Le don au(x) pauvre(s), le don du poème : entre littérature,
anthropologie, histoire et philosophie, Scènes d'aumône réfléchit
au croisement de ces deux scènes. Toutes deux sont des «scènes
primitives» : la première, du lien social dans l'imaginaire occidental
; la seconde, d'un certain ethos lyrique. Une «crise du don»
affecte à la fois les pratiques charitables et l'effusion lyrique au
XIXe siècle. La conjonction n'est pas fortuite. C'est l'hypothèse de
ce livre, qui étudie la relation entre la poésie «moderne» - au sens
que Baudelaire donne à ce terme - et la pauvreté, en sa phénoménalité
également moderne. Qu'advient-il du rapport aux pauvres à
l'âge de la «misère» et du marché ? Qu'advient-il à cet âge de la
conception romantique de la poésie comme «don de la langue»,
telle qu'elle s'allégorise dans le motif du «don du poème» ?

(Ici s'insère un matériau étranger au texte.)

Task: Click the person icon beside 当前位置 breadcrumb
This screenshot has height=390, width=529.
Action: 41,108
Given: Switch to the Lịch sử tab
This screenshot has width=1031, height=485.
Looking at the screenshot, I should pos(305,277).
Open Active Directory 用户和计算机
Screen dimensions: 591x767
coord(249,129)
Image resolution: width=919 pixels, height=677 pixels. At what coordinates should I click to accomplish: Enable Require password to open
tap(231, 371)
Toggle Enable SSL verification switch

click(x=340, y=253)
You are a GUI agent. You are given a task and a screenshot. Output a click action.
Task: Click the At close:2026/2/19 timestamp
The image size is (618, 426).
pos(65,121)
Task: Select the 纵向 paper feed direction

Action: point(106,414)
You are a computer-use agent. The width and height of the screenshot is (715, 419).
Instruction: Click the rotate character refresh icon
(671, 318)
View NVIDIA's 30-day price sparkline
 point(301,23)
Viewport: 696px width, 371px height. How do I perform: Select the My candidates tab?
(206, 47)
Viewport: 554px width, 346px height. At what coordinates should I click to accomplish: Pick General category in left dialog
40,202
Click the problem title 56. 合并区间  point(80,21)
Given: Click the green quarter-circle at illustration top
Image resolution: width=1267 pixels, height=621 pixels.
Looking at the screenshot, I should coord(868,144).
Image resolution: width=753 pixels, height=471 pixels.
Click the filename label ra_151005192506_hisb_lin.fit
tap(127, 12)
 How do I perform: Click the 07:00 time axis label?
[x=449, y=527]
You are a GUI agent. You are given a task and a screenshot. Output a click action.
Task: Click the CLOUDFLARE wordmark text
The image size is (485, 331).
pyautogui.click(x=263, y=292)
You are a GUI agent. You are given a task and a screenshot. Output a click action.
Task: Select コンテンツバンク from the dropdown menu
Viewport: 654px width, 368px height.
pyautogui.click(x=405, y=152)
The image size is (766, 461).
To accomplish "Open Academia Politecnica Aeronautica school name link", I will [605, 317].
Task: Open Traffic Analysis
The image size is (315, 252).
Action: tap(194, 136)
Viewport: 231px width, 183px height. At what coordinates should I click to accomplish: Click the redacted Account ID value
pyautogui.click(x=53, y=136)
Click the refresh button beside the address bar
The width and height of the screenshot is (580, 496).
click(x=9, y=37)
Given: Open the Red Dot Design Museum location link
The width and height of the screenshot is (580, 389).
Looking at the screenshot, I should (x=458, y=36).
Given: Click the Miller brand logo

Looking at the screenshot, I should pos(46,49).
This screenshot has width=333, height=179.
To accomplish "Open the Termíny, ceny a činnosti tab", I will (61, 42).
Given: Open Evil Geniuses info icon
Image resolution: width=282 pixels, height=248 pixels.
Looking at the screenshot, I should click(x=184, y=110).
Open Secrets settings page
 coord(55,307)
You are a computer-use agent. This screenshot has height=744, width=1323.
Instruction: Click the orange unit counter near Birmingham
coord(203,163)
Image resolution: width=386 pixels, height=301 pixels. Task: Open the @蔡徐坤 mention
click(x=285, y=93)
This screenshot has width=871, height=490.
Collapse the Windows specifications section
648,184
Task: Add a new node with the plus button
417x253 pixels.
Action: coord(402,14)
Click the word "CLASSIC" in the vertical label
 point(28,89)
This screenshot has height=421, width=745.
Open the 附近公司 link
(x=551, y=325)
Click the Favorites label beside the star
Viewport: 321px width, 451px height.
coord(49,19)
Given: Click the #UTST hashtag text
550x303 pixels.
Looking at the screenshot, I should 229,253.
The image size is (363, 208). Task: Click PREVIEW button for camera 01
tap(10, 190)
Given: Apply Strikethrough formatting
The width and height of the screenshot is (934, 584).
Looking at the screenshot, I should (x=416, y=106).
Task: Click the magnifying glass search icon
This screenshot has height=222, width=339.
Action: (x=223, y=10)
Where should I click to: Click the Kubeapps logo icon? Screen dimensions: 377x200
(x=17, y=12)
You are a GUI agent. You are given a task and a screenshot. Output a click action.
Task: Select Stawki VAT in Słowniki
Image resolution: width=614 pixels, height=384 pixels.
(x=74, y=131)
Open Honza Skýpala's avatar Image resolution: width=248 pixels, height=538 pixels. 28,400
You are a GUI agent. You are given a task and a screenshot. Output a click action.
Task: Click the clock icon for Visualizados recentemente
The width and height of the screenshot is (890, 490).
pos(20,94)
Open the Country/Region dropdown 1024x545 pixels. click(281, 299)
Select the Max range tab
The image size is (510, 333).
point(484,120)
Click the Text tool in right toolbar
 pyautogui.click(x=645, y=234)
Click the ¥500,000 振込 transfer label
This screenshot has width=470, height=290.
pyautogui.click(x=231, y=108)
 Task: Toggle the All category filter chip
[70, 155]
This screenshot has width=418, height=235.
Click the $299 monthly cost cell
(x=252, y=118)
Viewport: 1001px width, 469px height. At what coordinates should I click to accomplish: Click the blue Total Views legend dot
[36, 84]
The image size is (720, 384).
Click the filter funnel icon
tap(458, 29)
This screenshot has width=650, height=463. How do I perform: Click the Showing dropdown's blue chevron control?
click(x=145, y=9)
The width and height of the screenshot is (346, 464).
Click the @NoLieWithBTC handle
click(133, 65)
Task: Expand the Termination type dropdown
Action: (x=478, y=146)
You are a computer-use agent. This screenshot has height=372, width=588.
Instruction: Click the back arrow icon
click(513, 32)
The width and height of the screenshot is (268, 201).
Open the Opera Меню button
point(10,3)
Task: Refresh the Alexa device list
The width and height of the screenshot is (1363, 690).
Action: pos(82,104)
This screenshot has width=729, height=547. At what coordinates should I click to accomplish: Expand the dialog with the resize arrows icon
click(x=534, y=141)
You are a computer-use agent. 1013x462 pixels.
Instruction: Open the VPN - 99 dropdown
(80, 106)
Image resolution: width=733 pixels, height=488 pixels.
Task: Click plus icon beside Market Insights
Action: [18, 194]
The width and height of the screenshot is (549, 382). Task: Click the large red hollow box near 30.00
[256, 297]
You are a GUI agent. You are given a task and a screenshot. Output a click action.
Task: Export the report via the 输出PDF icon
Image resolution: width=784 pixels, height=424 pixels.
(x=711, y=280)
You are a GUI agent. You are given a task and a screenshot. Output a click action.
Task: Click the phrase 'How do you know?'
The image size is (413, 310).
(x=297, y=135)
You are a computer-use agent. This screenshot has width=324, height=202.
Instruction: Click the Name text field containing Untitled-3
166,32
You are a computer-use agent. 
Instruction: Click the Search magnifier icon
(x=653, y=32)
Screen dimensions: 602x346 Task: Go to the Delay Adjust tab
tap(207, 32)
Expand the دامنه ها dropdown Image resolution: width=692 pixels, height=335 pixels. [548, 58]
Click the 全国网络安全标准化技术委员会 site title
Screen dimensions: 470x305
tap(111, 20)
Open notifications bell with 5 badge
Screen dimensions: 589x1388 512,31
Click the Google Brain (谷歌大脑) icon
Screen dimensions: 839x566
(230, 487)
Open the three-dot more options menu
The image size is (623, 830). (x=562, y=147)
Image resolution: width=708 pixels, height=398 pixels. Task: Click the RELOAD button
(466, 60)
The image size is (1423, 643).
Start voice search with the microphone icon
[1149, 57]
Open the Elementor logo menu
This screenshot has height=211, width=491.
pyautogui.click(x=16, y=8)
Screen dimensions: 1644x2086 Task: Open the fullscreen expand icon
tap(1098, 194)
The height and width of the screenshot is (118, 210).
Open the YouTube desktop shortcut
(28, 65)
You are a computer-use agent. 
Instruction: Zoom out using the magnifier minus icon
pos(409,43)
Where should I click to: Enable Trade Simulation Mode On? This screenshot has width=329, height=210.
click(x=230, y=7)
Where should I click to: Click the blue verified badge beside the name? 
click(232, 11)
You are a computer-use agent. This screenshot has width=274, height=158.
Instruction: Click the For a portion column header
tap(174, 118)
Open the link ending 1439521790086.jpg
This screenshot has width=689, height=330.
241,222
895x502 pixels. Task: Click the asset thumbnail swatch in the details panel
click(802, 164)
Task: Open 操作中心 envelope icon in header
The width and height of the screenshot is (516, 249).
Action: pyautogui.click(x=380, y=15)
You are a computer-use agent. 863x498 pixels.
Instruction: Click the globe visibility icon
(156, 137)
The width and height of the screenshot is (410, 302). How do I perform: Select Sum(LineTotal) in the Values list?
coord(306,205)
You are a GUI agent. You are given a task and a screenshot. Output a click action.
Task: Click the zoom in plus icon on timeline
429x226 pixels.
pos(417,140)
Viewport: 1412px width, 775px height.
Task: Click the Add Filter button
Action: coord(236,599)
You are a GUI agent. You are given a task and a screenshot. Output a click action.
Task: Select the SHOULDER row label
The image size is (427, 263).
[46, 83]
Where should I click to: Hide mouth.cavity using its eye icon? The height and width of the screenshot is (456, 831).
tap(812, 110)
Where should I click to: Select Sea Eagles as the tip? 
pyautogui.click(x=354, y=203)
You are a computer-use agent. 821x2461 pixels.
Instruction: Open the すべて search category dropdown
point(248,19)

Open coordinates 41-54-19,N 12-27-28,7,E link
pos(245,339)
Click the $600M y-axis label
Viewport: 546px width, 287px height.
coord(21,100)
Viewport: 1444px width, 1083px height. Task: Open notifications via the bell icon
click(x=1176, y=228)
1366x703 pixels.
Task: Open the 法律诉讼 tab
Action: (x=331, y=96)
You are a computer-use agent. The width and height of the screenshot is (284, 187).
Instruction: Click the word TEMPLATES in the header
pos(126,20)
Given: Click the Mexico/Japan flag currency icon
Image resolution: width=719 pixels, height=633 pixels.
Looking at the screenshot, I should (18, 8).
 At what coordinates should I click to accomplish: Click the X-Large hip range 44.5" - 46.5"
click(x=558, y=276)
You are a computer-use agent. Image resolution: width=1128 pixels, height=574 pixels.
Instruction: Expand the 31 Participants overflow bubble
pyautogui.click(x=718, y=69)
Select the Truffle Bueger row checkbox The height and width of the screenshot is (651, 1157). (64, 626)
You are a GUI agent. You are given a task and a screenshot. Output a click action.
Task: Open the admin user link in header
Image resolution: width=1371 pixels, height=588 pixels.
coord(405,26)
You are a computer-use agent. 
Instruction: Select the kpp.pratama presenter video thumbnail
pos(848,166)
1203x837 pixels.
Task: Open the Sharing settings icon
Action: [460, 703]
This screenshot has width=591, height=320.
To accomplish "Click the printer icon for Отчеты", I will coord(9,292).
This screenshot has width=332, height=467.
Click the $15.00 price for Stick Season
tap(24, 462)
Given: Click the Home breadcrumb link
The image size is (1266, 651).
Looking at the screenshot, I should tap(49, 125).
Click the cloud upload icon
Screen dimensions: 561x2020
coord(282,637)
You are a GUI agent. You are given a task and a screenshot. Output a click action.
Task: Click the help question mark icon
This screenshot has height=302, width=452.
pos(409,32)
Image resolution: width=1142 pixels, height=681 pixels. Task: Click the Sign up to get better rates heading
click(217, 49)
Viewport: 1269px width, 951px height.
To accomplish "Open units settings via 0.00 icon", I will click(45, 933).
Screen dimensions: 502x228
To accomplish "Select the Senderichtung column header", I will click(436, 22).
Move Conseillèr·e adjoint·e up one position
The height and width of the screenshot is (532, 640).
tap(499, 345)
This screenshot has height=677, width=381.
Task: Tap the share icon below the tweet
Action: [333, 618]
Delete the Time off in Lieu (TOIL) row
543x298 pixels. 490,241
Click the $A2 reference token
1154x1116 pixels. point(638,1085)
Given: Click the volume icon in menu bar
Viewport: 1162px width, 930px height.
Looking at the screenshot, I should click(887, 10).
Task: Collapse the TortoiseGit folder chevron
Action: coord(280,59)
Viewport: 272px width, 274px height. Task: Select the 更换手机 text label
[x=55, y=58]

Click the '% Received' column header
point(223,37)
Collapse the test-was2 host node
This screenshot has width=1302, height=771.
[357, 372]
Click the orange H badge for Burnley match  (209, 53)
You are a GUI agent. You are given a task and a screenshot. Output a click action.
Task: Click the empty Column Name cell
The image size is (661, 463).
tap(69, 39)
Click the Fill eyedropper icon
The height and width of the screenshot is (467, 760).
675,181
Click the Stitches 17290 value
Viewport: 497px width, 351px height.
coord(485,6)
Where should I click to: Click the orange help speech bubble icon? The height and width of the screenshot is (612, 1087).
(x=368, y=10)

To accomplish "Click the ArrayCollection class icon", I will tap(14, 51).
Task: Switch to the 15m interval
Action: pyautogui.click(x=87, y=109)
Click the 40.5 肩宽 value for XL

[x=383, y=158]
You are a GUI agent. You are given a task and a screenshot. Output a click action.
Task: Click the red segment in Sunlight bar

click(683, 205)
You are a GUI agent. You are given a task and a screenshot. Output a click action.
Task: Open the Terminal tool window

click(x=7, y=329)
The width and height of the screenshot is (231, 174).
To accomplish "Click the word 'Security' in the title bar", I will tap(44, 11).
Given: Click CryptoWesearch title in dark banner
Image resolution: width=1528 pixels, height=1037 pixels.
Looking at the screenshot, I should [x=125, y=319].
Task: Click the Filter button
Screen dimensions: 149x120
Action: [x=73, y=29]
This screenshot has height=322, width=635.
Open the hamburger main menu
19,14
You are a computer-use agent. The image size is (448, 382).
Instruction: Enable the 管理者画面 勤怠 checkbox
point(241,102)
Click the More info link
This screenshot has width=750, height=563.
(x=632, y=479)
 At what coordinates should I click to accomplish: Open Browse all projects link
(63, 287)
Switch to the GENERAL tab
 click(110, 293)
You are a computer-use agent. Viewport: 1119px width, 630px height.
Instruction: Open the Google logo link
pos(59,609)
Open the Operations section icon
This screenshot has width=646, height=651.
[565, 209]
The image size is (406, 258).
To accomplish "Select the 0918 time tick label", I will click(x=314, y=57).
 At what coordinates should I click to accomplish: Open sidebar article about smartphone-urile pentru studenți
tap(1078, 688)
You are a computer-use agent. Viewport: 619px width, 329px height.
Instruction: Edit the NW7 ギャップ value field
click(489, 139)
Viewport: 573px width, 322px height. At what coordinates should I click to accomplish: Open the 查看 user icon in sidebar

Quelles questions poésie et pauvreté modernes posent-elles à
l'économie qui les suscite en les excluant ? Telles sont les
questions abordées dans cet ouvrage. Où l'on rencontre Hugo,
Desbordes-Valmore, Rimbaud, Mallarmé, Verlaine et bien sûr
Baudelaire, mais aussi Derrida lisant Mauss, Levinas dévisageant le
pauvre, ou encore Michelet, Heidegger et Benjamin réfléchissant
sur la misère non poétisable de l'âge moderne.